**Passage**

• • • • • • •

The Supreme Court has restated that the label that the parties apply to a work contract is not determinative of the worker’s status if it does not reflect the reality. The Court went on to say that a tribunal/court can disregard any express terms which do not reflect the actual intentions of the parties, even where there is no attempt to mislead.
This case involved a group of car valeters who were engaged under written contracts which stated that they were self-employed. These contracts also said that the valeters did not have to accept offers of work, that they could send a substitute in their place and that they were responsible for their own income tax.
Some of the valeters brought a case claiming a right to the national minimum wage and holiday pay. In order to be entitled to these the valeters had to effectively establish that they were employees.
It is established law that to qualify as an employee a number of criteria must be satisfied. These are:
- The individual must provide his personal services
- The employer must have a sufficient degree of control over the employee
- There must be an obligation on the employer to provide work and on the employee to do this work.

• • • • • • •

**Data extract**
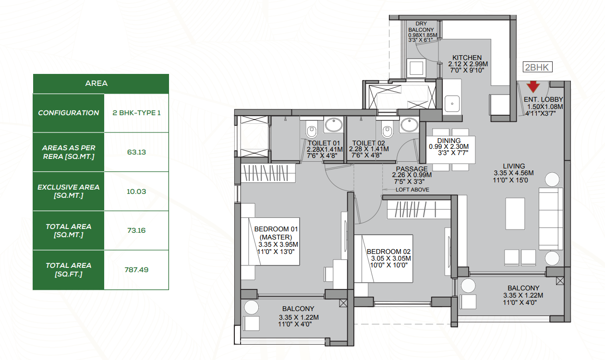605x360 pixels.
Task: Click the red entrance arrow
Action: tap(533, 87)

• • • • • • •

**Exercise tasks**
- A) Rewrite the paragraph of the passage that begins "This case involved a group of car valeters" as a short bulleted list, keeping its main facts.
- B) According to the passage, what did some of the valeters claim a right to?
- C) Please print the passage word for word between "This case involved" and "own income tax.", inclusive.

**Results of the exercise**
- A)
- The case concerned car valeters engaged under written contracts that called them self-employed.
- The contracts said they did not have to accept offers of work.
- They could send a substitute in their place.
- They were responsible for their own income tax.

- B) The national minimum wage and holiday pay.

- C)
This case involved a group of car valeters who were engaged under written contracts which stated that they were self-employed. These contracts also said that the valeters did not have to accept offers of work, that they could send a substitute in their place and that they were responsible for their own income tax.